German Drug Company Sues Nebraska Over Use of Drugs for Lethal Injection
Anti-capital-punishment advocates have an unlikely new ally in their fight against the death penalty: pharmaceutical companies.The Washington Post reports that a German drugmaker, Fresenius Kabi, has sued the state of Nebraska in federal court over what the company believes is Nebraska’s plan to use two of its drugs in the lethal injection of convicted murderer Carey Dean Moore.
Moore was sentenced in 1979 for killing two Omaha cab drivers. Moore, the Post says, “is not contesting his sentence.” Still, as the Post reports, “the German company’s lawsuit could tie up his death sentence as the case moves through the legal system.”
While Nebraska has not revealed its sources for the drugs it plans to use for the execution, the Post reports that they are “a mix of the narcotic painkiller fentanyl citrate, the sedative diazepam, the muscle relaxer cisatracurium and potassium chloride, a drug that stops the heart.”

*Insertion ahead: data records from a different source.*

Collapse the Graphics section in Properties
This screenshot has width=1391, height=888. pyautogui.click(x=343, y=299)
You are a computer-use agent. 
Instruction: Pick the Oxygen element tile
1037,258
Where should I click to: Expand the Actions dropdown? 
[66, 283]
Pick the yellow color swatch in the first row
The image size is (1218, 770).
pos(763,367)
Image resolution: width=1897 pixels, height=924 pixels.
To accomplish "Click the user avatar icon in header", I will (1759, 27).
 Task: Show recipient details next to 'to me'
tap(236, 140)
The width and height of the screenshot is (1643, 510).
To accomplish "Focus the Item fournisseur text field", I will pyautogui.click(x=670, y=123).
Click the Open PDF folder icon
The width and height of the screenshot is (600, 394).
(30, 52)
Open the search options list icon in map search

Fresenius Kabi believes it would be the source of the last two drugs. The Nebraska attorney general’s office said in a statement that “Nebraska’s lethal injection drugs were purchased lawfully and pursuant to the state of Nebraska’s duty to carry out lawful capital sentences.”
The death penalty is outlawed in the European Union, of which Germany is a member. Because of that ban, Fresenius Kabi’s lawsuit states that it could suffer “great reputational injury” if its drugs are used in Moore’s execution.
This isn’t the first time a pharmaceutical company has objected to its products being used for lethal injection. The Post reports that in July:
Multinational pharmaceutical company Alvogen accused the heads of Nevada’s prisons of working to illegally buy one of its drugs to use in an execution of [Scott Raymond] Dozier, who was convicted in 2007 of robbing, killing and dismembering a 22-year-old man in Las Vegas. He was also convicted in Arizona in 2005 of another murder and dismemberment near Phoenix.
In recent months, the Post continues, “Injectable drugs have become difficult to obtain because of several drug manufacturers’ refusal to sell their products to prisons for use in executions.”
An anonymous national death-penalty expert also told the media that these two cases could be a setup for a “showdown” between the makers of injectable drugs and states that uphold the death penalty.